The National Institute for Health and Care Excellence ( NICE) Public health guideline [ PH4] on Substance misuse interventions for vulnerable under 25s (2007) [14] , states that vulnerable and disadvantaged children and young people aged under 25 who are at particular risk of misusing substances include: "those who are - or who have been - looked after by local authorities, fostered or homeless, or who move frequently, those whose parents or other family members misuse substances, those from marginalised and disadvantaged communities, including some black and minority ethnic groups, those with behavioural conduct disorders and/or mental health problems, those excluded from school and truants, young offenders (including those who are incarcerated), those involved in commercial sex work, those with other health, education or social problems at home, school and elsewhere and those who are already misusing substances".

Understanding the 'differential prevention impact' of programmes on vulnerable young people/high risk groups is important, as it allows for better targeting and refinement of programmes and importantly may reduce the possibility of interventions reinforcing health and social inequalities ( ACMD, 2015). The evidence is mixed, and while some studies show that there is no difference in intervention effectiveness across sub-groups, others show prevention programmes to be effective only in the higher risk groups, while others show the opposite, with stronger effects in the lower-risk groups ( ACMD, 2015).

While the evidence suggests that drug prevention is better embedded in more holistic strategies that promote healthy development and wellbeing, there is a case for maintaining drug-specific prevention interventions for those young people most at risk of harm, or already misusing drugs. NICE, as highlighted above, provide guidance on substance misuse interventions for under 25s [15] and has recently consulted on draft guidelines for this group for 2017 [16] . However, the evidence also suggests that young people considered at greater risk will also benefit from universal approaches, and so tailored approaches may not always be required (Spoth et al., 2006, in ACMD, 2015).

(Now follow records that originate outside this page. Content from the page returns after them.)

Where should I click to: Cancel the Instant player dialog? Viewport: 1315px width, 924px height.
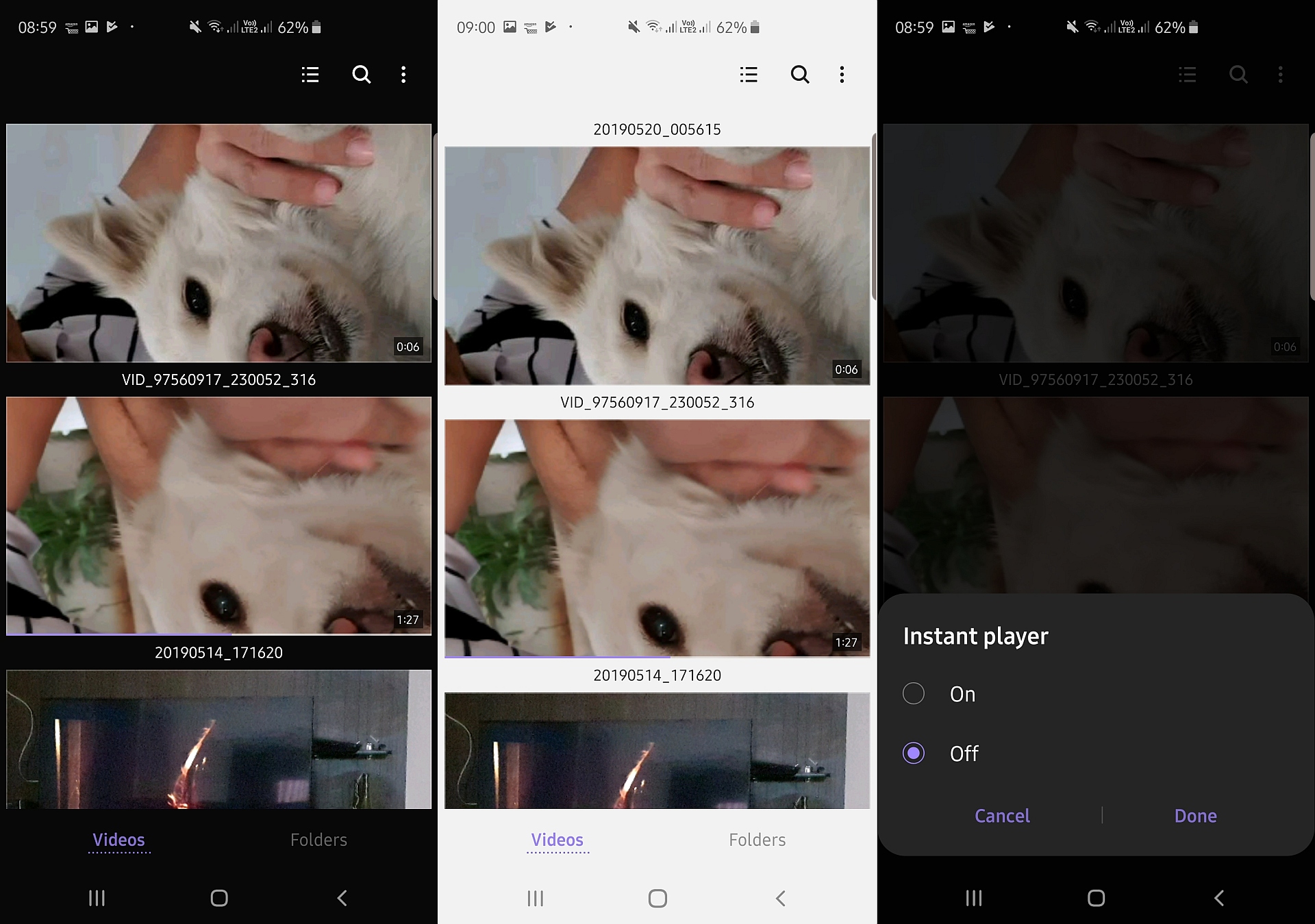click(1002, 816)
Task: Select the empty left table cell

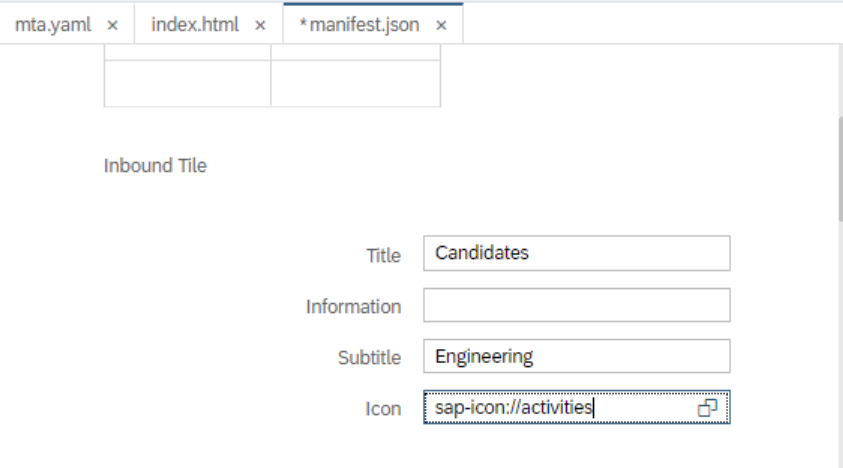Action: (x=187, y=83)
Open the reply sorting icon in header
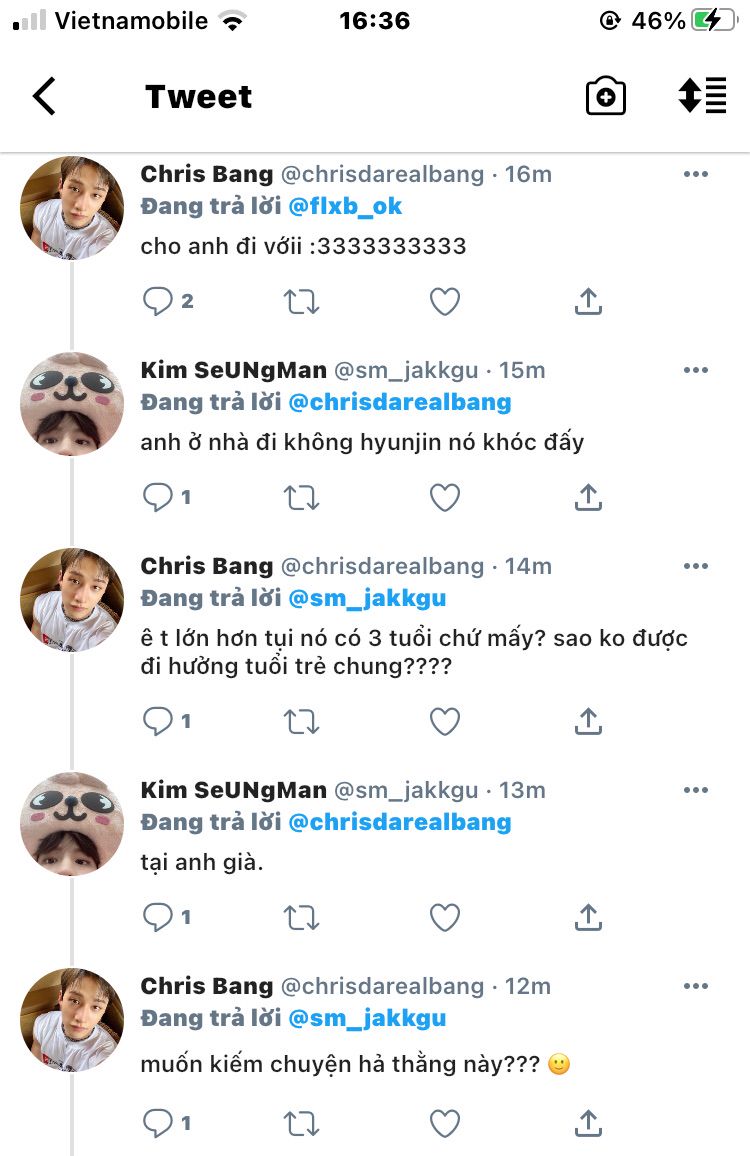Screen dimensions: 750x1156 (702, 96)
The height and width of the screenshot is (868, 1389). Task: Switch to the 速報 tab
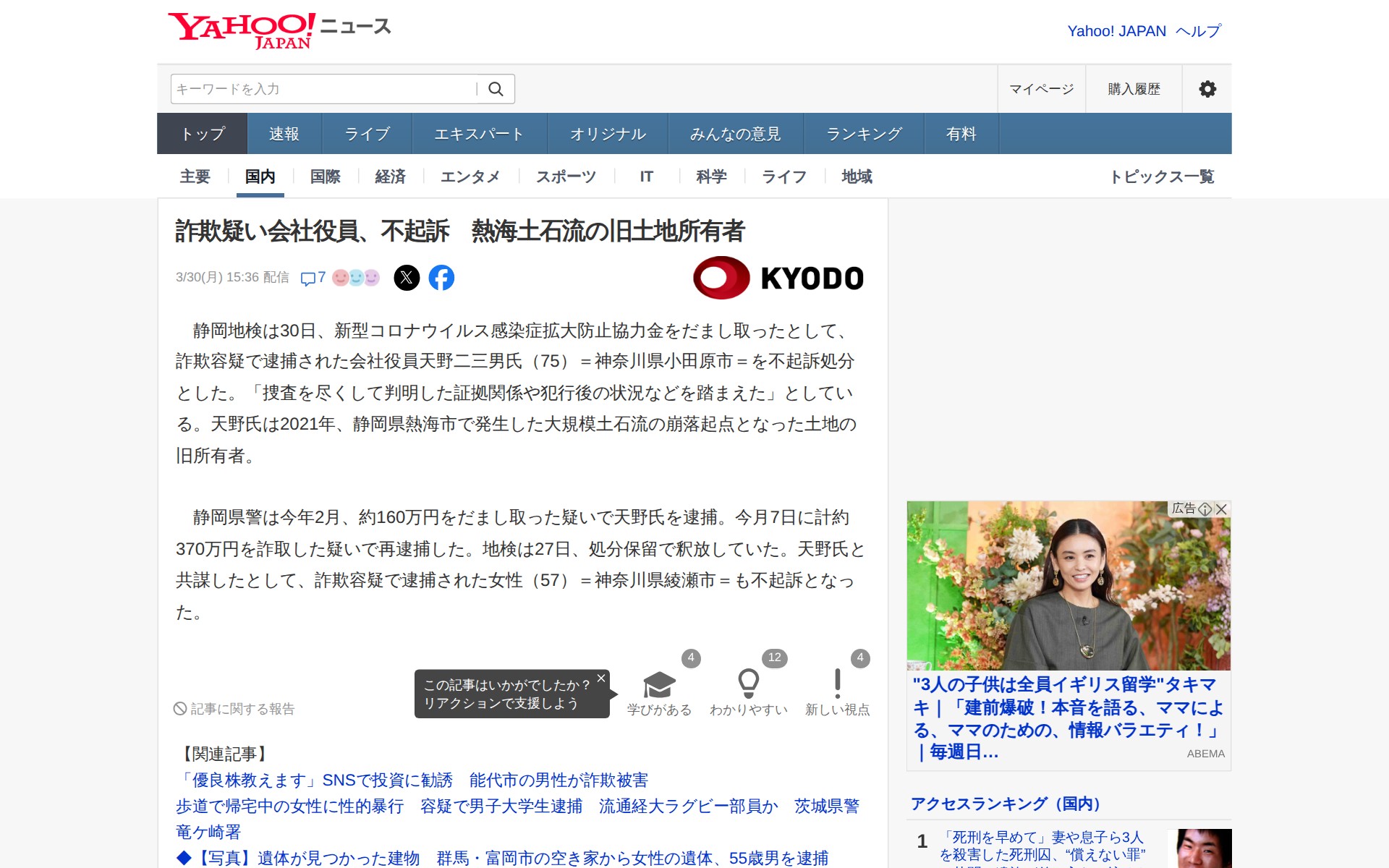284,134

One universal programme with benefits for higher risk young people is the School Health and Alcohol Harm Reduction Project ( SHAHRP). SHAHRP is an interactive universal school based programme with a psychosocial and developmental approach, focussing on harm reduction philosophy with skills training, education and activities with the aim of bringing about behaviour change. Although focussed on alcohol, the findings from Australia, and from the adapted SHAHRP programme in Northern Ireland are worth highlighting. In both evaluations, the results demonstrate that this approach shows evidence of effectiveness amongst the higher risk young people, who some may argue are the group where risk reduction is most important [17] . Findings from the Northern Ireland evaluation showed that SHAHRP was viewed positively, seen as enjoyable and worthwhile by the recipients and engaging and relevant to the young people's experiences of alcohol use (Harvey et al., 2016). This compared to "alcohol education as usual", which was viewed negatively as unstructured, boring, repetitive and unrealistic. The authors conclude that one reason alcohol education is not generally effective may be due to the failure to engage young people (Harvey et al., 2016).